___ Entries shown

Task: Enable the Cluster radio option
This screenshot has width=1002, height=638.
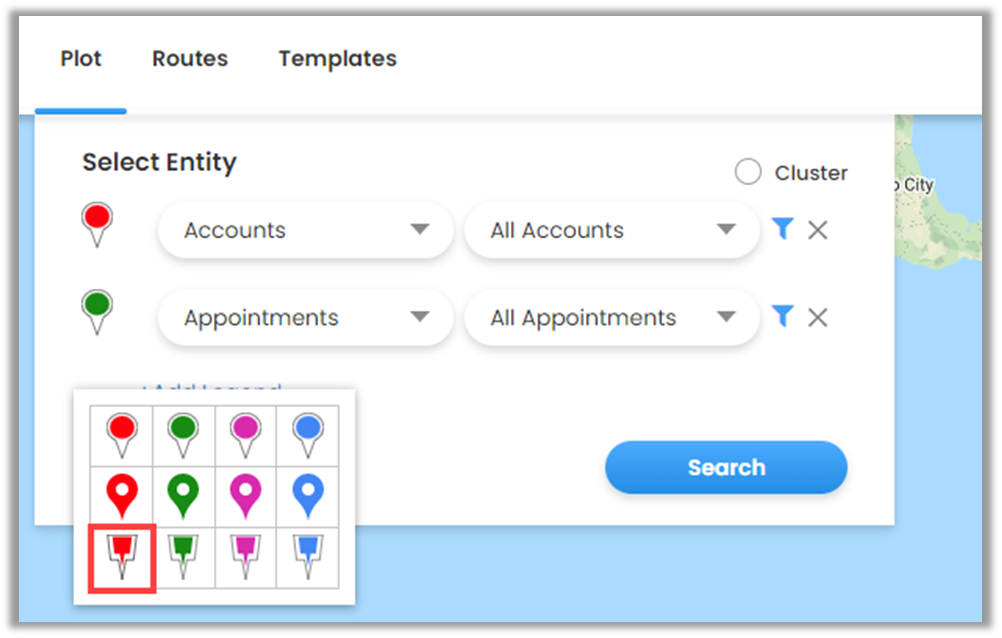Action: pyautogui.click(x=748, y=173)
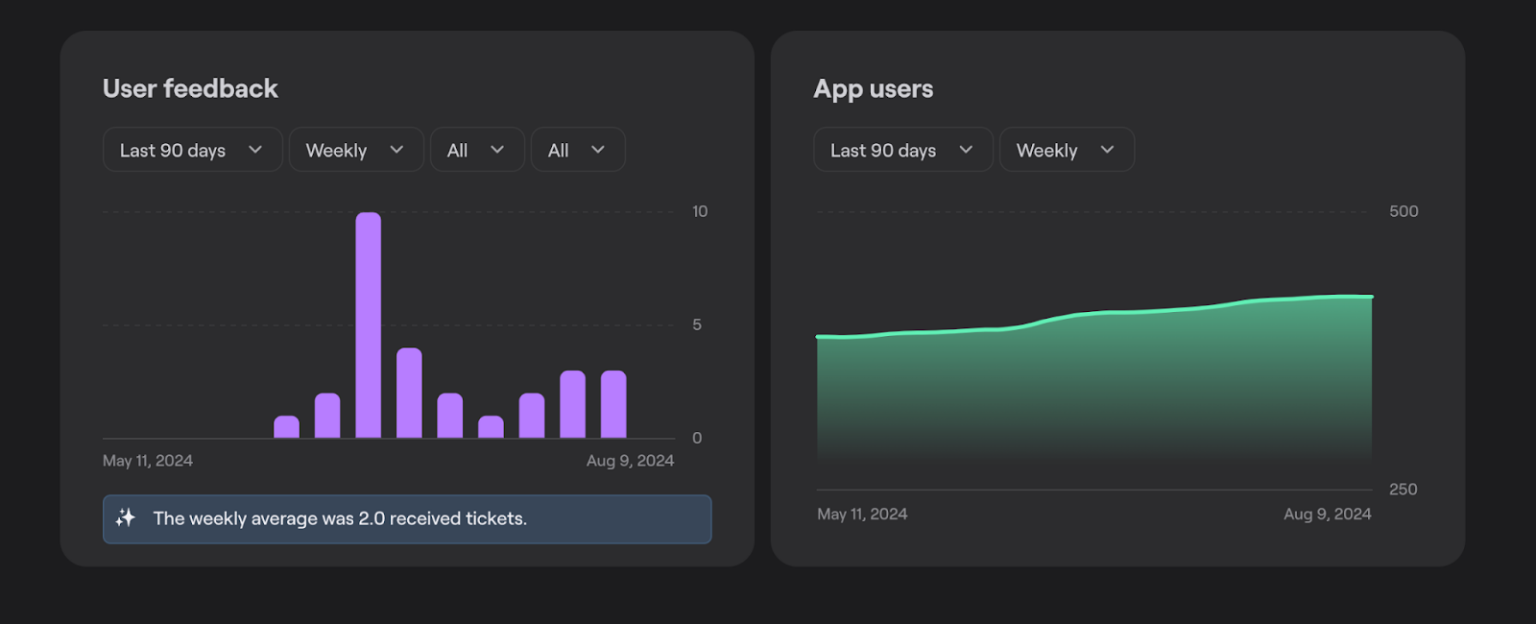Image resolution: width=1536 pixels, height=624 pixels.
Task: Open the first All filter dropdown
Action: coord(476,150)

______

### What to work on
Rewrite all the records above as a numbered list with one line per item, skipping blank lines and leaving out the pictures.

### Task result
1. Task: Enable the Cluster radio option
2. This screenshot has width=1002, height=638.
3. Action: pyautogui.click(x=748, y=173)
4. Image resolution: width=1536 pixels, height=624 pixels.
5. Task: Open the first All filter dropdown
6. Action: coord(476,150)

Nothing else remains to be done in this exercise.